Something glinted up ahead, and she pounced on it, dropping into a crouch and sweeping aside scattered pieces of snapped crockery and broken glass and rusted metal.

It was something most unexpected.

'Oh,' she said. 'Would you look at that.'

It was a beautiful velvet glove. The fingers were long and elegant, the cuff exquisitely embroidered with green leaves and orange flowers. Quickly, she glanced around, then grabbed at it. It slid free with no effort at all, and revealed something that set Kiko's heart truly to racing.

She heaved aside a large panel with a crack like a bolt of lightning in the centre. There, underneath it, was a man. Kiko looked him over once, then again, just to make sure that she had the details of him. She looked around.

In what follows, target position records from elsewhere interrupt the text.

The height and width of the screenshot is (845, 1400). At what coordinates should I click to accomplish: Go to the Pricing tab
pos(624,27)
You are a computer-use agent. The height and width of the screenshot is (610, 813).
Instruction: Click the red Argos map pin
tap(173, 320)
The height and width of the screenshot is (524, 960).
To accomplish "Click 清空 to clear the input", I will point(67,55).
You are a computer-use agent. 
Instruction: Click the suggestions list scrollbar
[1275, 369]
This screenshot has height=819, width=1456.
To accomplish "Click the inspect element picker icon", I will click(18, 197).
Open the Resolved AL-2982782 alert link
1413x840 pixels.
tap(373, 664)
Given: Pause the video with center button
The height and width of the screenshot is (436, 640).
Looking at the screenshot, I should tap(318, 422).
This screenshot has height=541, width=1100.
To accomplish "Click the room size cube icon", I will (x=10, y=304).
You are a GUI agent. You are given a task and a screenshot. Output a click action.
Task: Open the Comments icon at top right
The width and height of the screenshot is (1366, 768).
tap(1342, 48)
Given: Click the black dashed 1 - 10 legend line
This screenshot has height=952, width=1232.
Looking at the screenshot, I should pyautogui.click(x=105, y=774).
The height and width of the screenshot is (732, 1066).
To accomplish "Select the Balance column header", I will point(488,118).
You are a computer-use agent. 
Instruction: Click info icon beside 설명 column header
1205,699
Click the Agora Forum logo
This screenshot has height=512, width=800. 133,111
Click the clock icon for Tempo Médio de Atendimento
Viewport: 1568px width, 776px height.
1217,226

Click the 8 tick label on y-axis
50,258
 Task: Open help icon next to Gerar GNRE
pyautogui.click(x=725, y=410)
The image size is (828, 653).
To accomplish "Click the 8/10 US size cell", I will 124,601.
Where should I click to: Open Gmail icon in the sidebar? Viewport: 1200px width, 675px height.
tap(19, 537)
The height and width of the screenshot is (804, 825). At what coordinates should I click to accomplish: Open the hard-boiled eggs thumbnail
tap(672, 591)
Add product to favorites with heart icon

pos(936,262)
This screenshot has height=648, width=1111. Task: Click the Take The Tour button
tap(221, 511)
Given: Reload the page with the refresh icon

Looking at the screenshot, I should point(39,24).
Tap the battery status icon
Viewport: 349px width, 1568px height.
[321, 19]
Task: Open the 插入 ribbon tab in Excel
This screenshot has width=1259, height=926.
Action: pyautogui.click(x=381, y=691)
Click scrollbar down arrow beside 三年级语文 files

And then, finally, she looked up.

He could not have come from anywhere else. He most certainly had not come from here. His skin was too soft, there were no gill slits on his neck. His hair wasn't slimy and there were no whiskers trailing from his cheeks, or shells anywhere.

There were stripes down the sides of his midnight blue trousers and his boots were shiny and at his side was a sword, and she wondered at the games that were played in the cities in the sky that would require a man to be dressed in such a fashion.